Friday, October 08, 2004

Comic book artist recreates ancient Rome

Seattle Post-Intelligencer: "Imagine ancient Rome before its fall: The some 1,350 fountains still trickle with water, the 1,790 palaces haven't fallen to ruins and the 240 public latrines are still in business.

In painstaking detail, French comic book artist Gilles Chaillet has brought the ancient city back to life with an immense map based on a lifetime of research and a touch of artistic license.

Chaillet's immense map is colored in with cheerful greens, russets and pearly tones by his wife, Chantal. Looking at it, you can imagine a day's stroll in Rome circa 314 A.D.: a leisurely morning at the bathhouses, a stop at the market to buy some chickpeas and trip to the Circus Maximus to take in a chariot race.

He set his map in 314 A.D. because the majestic and well-preserved Arch of Constantine wasn't built until around then, and he felt most Rome-lovers couldn't imagine the city without it.

At that time, Rome had about 1 million inhabitants and was ruled by Constantine I, who legalized Christianity.

When Chaillet finally sat down to sketch the 11 foot-by-6.5 foot map, he spent 5,000 hours at the drawing board. His wife spent another 3,000 hours coloring it in.

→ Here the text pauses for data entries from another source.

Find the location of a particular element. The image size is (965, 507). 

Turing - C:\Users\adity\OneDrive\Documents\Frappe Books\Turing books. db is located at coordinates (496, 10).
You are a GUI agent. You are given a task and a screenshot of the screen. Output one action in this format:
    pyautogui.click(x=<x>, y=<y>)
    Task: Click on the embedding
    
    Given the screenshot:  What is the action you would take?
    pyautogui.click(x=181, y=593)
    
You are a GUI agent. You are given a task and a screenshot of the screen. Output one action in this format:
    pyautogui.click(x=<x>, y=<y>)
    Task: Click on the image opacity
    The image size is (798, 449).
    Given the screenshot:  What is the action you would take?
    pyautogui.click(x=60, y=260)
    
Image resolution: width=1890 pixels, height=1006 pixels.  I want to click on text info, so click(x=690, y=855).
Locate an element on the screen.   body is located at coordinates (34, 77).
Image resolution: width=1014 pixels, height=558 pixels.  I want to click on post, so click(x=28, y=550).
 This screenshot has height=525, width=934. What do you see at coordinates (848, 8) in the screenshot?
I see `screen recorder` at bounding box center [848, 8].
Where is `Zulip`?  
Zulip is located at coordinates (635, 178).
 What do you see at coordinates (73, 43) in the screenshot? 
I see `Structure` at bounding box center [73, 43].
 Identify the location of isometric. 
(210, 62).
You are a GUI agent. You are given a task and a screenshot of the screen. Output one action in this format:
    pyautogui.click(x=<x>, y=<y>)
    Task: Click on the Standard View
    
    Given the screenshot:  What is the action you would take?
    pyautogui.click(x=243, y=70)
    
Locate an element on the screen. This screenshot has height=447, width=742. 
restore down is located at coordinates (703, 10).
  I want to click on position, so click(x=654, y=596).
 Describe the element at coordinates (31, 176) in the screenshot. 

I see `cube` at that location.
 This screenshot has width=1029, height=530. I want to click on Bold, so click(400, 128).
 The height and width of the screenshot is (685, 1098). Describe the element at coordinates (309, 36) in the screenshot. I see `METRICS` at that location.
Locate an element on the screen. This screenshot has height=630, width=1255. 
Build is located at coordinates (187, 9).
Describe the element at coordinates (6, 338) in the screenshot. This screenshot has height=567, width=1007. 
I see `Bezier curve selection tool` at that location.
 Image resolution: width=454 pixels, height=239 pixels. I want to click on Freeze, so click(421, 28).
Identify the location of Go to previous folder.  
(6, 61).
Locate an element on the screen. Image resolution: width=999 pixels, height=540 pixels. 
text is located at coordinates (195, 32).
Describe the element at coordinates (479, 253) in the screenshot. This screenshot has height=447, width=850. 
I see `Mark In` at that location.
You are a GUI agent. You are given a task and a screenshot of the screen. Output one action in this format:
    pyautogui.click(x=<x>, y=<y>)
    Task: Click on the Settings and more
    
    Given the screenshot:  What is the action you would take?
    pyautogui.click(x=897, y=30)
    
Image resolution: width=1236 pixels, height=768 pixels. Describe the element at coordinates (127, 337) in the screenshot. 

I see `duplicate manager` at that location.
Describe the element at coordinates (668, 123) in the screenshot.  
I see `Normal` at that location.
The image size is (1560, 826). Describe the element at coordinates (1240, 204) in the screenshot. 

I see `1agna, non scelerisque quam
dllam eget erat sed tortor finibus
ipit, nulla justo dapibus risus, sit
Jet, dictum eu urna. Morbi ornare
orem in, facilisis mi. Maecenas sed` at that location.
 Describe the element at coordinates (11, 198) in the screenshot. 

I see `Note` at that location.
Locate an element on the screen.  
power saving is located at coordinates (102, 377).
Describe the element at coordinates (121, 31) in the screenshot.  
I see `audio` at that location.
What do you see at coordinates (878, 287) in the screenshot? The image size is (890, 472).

Chaillet thinks that about 5 percent of the map's 13,000 buildings are completely accurate. About 30 percent are fairly accurate, and the rest is based on educated guesses, he said."

Tuesday, October 05, 2004

Hannibal ad portas - The Power and Wealth of Carthage

"It was said that Hannibal took an oath from his father when he was 9, that he would hate Rome for life. Also Carthage?s Queen Dido was quoted as saying: "Neither love nor treaty shall there be between the nations... Let your shores oppose their shores, your waves their waves, your arms their arms. This is my prayer let them fight, they and their sons', forever."

Following Hannibal's trail, selected items from a total of 450 exhibits can be touched and explored at a new exhibit running through January 30, 2005 at the state museum in Karlsruhe, Germany.